• Passage provided

::::

The Canadian descendants of George Richard Guy have been unable to confirm this account, but report that Elizabeth had been presented with a commemorative bar bearing eight maple leaves each denoting a son who had served overseas. Of these, five were actually her step-sons born of Eustace's first marriage, two were her sons by George Richard Guy and the last was her son Edgar Guy by Eustace. (Her other son Francis has been too young to serve in the Great War.) It appears that if there was a presentation of the kind claimed by MEB then it was made not to any of Elizabeth's own sons, leaving only the possibility that it was to four of her step-sons; but there is as yet no independent evidence for that either. Still, MEB was very clear in her own mind of her sighting of a newspaper photograph and of its pertaining to Elizabeth.

::::

• Listed records
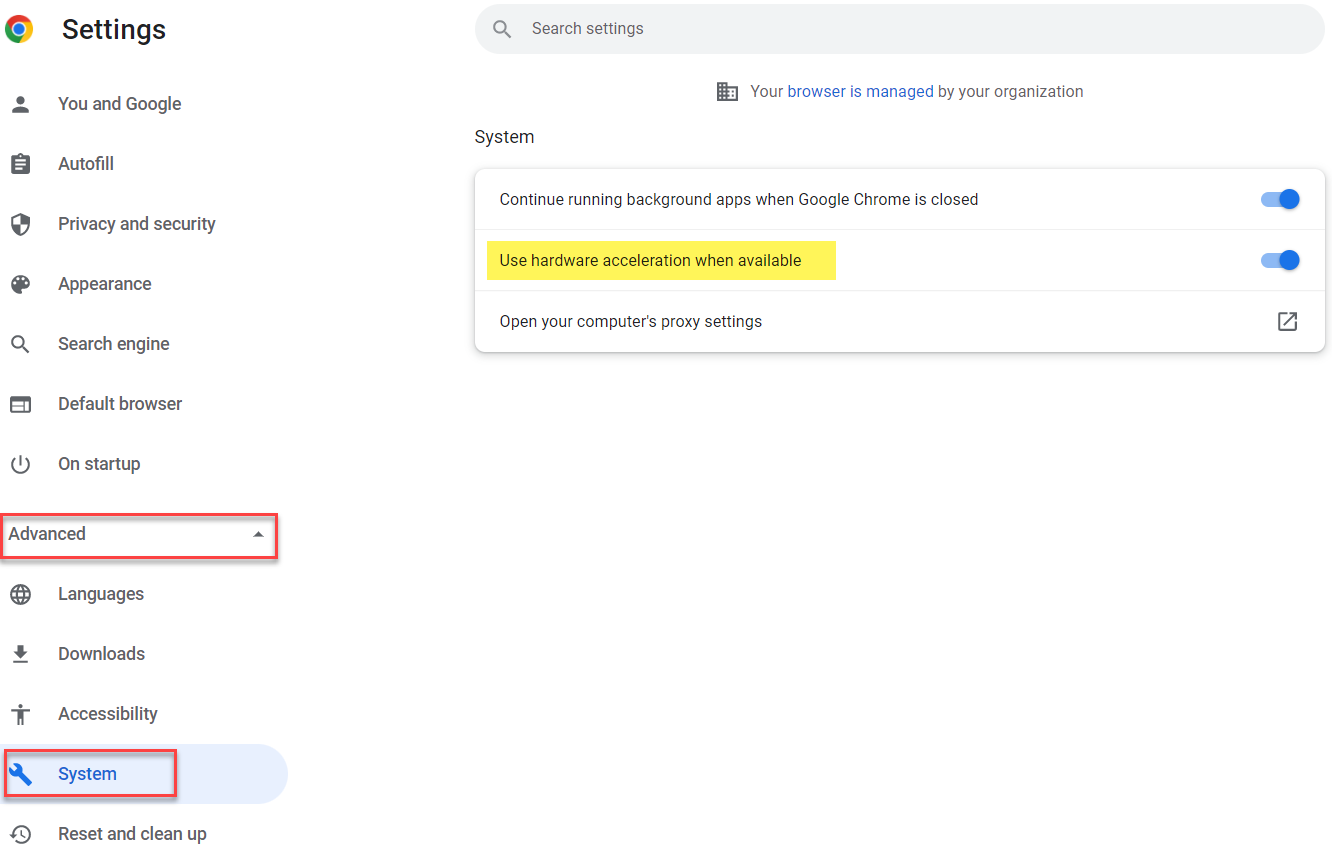This screenshot has width=1332, height=857.
Task: Click the Chrome logo beside Settings
Action: (x=19, y=29)
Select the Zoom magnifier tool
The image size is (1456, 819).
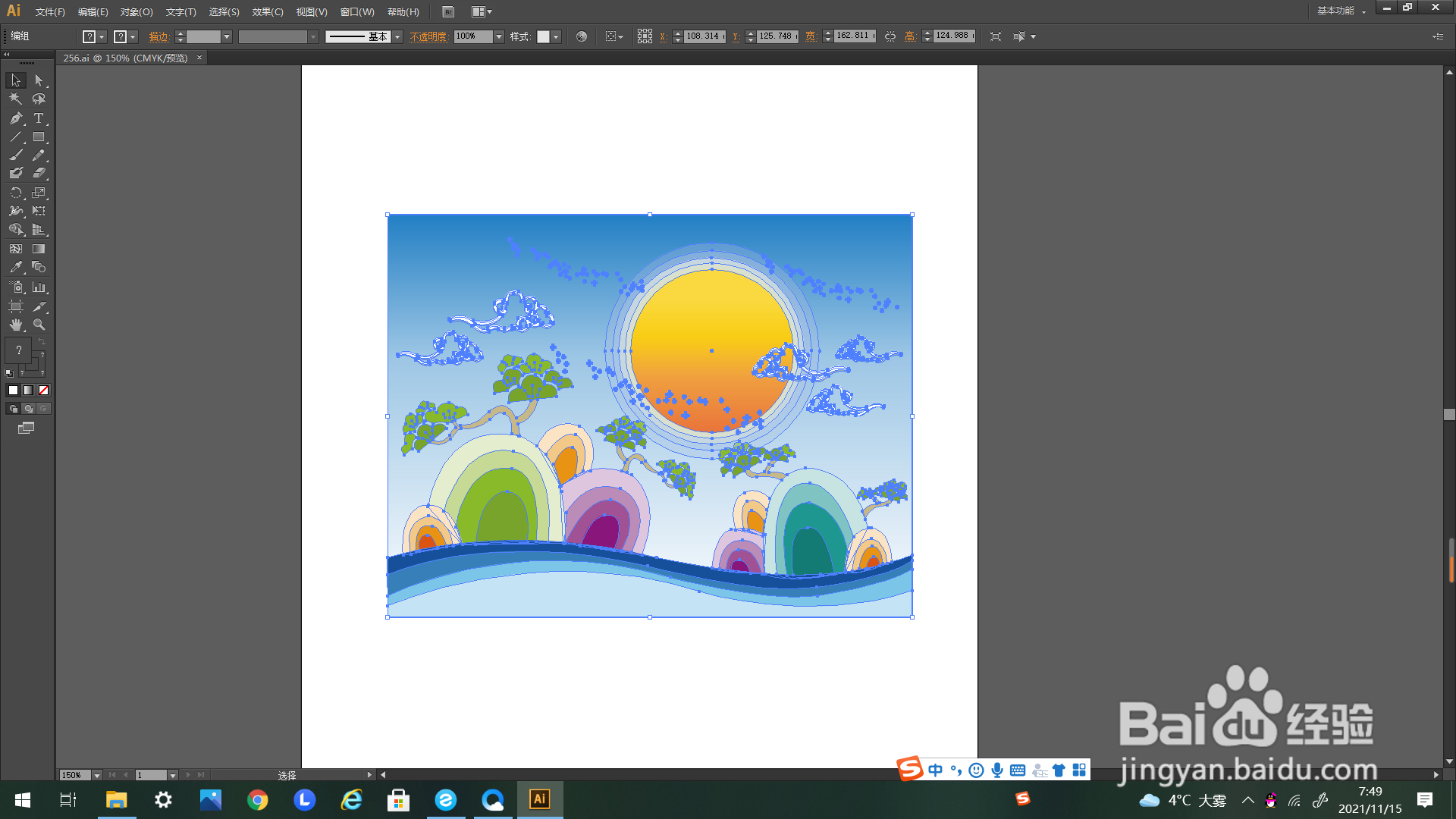[39, 325]
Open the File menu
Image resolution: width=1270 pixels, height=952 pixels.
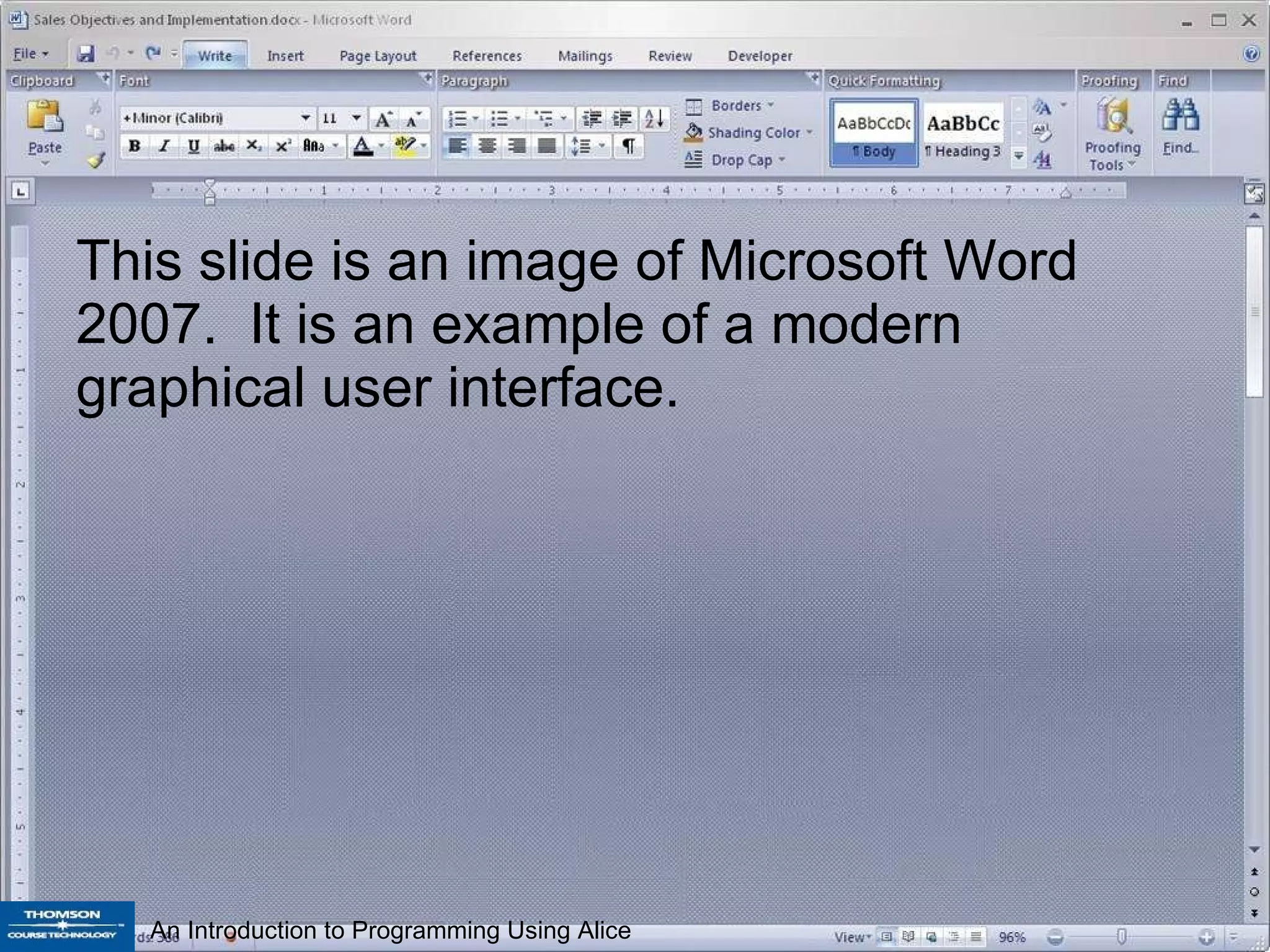(x=30, y=55)
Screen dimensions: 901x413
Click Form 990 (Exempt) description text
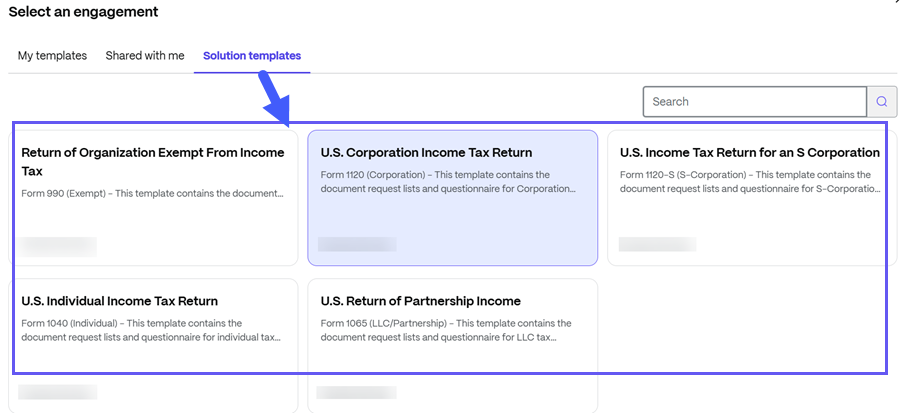pyautogui.click(x=152, y=194)
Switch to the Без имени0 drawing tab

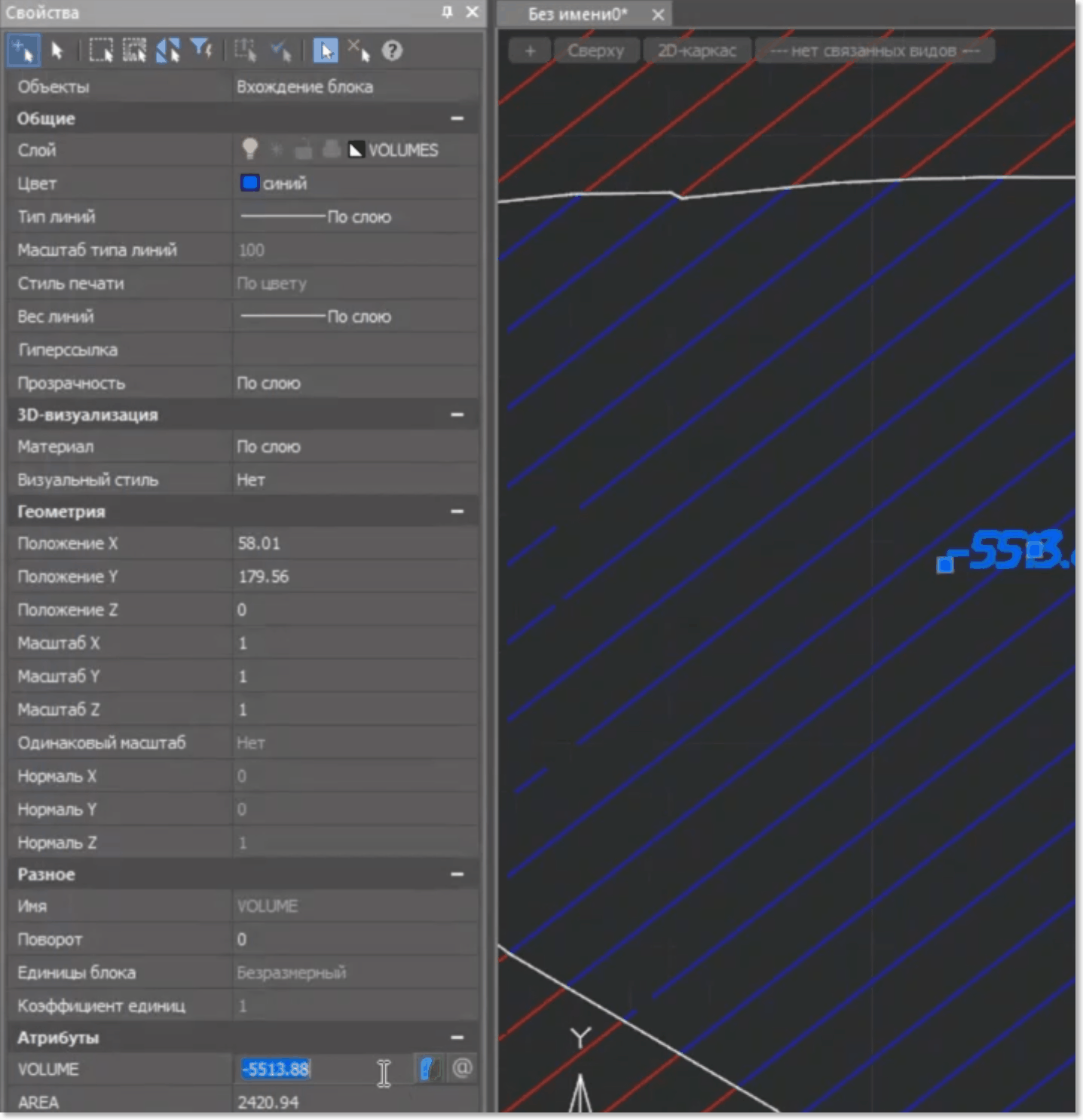point(577,14)
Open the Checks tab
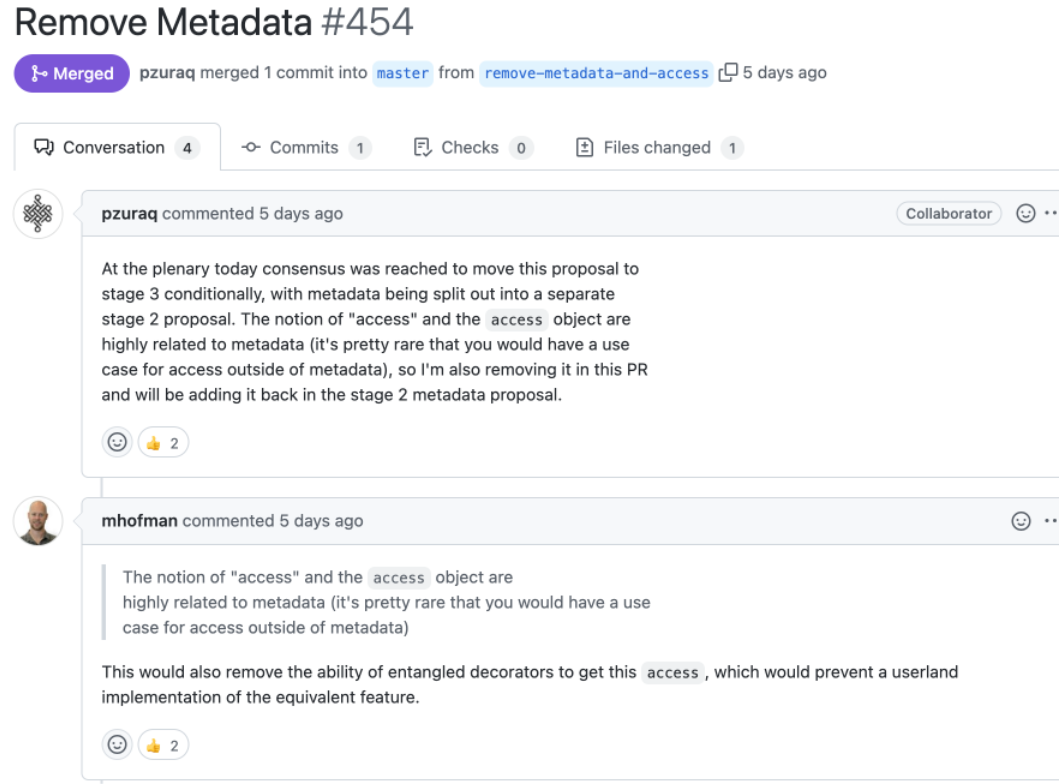The height and width of the screenshot is (784, 1062). point(471,148)
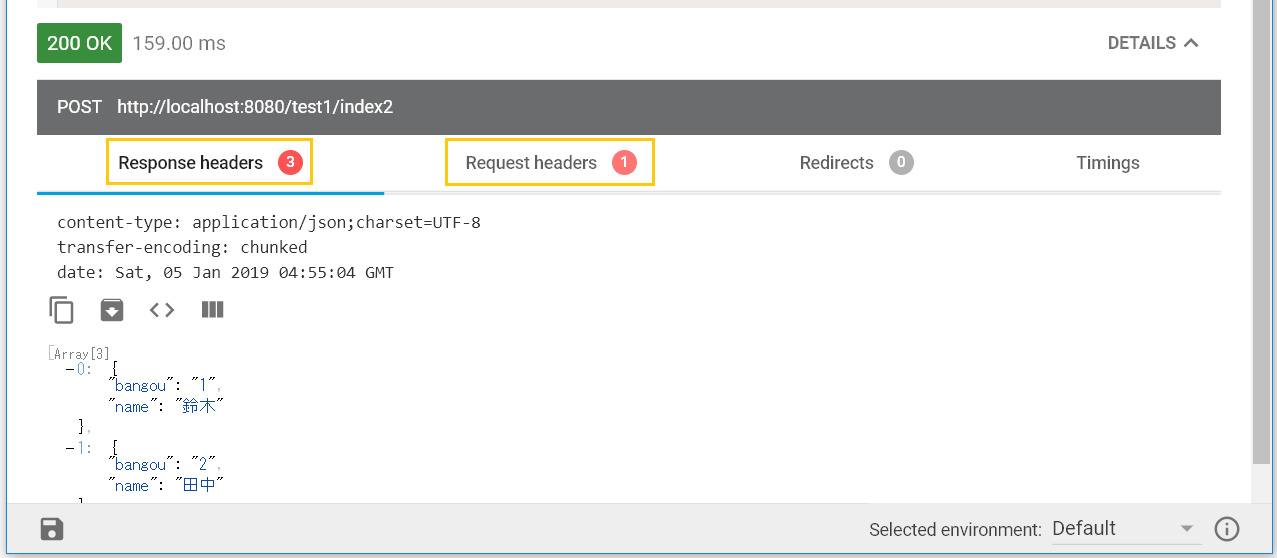This screenshot has width=1277, height=558.
Task: Collapse the DETAILS section
Action: point(1152,43)
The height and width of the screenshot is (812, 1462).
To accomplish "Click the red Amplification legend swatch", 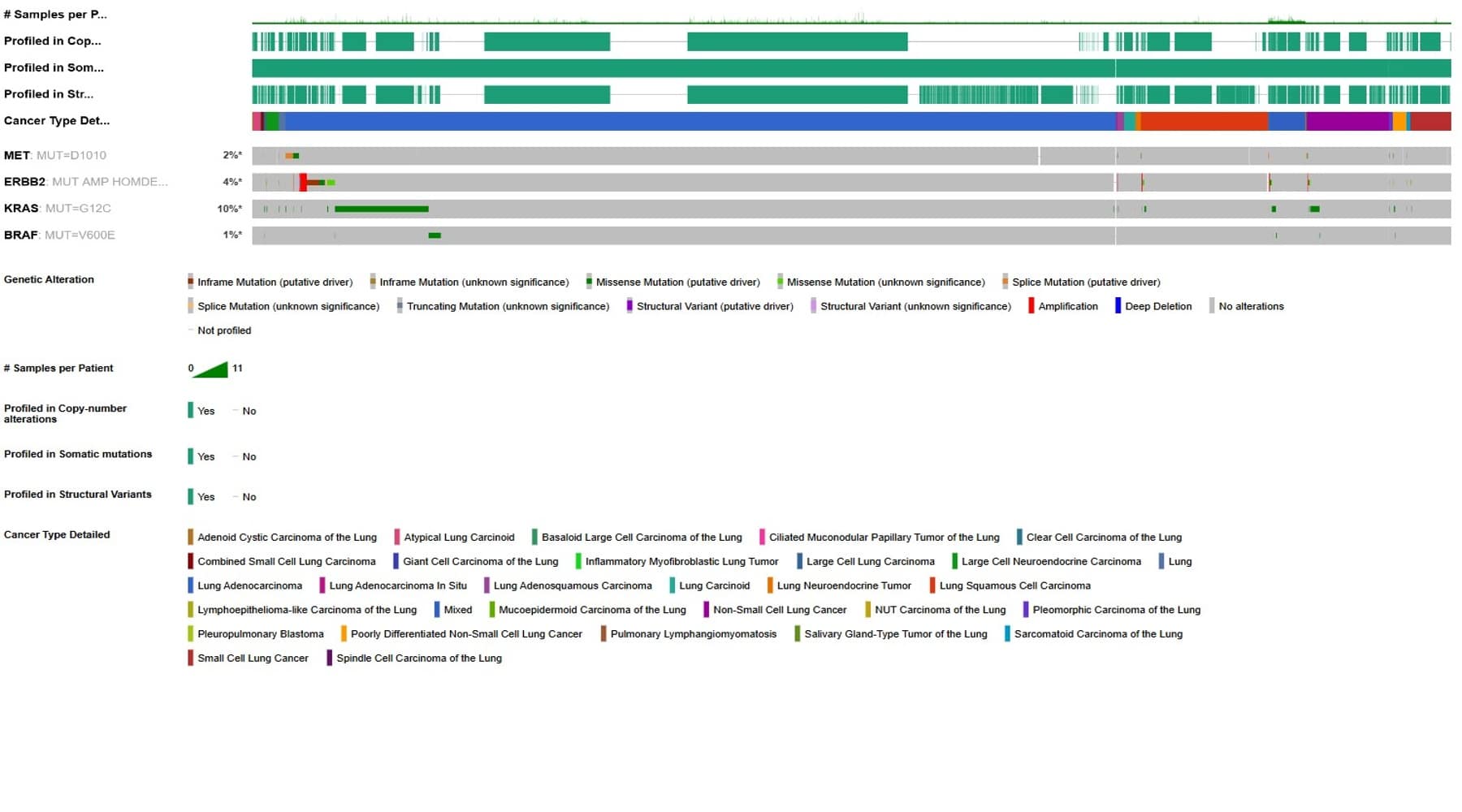I will (1032, 306).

::::

• Challenge
Continue the passage above about Elizabeth's sons and the commemorative bar, picking up right after its final sentence.

• Task answer
The same descendants have very kindly supplied to the site author copies of a most remarkable collection of photographs, being the only ones known to have survived depicting RWW, his wife Matilda and many members of their progeny. These appear to have been variously brought to Canada by Elizabeth or sent there through the contact maintained in later years with her brother-in-law Richard (1).
Robert Alfred A. was not with his parents in the 1901 Census and is presumed to have died in childhood. He probably died aged "4" in 1895 [Death Index: W. Ham 4a 11, 1895 (June)] in West Ham (where Marion had died the previous year).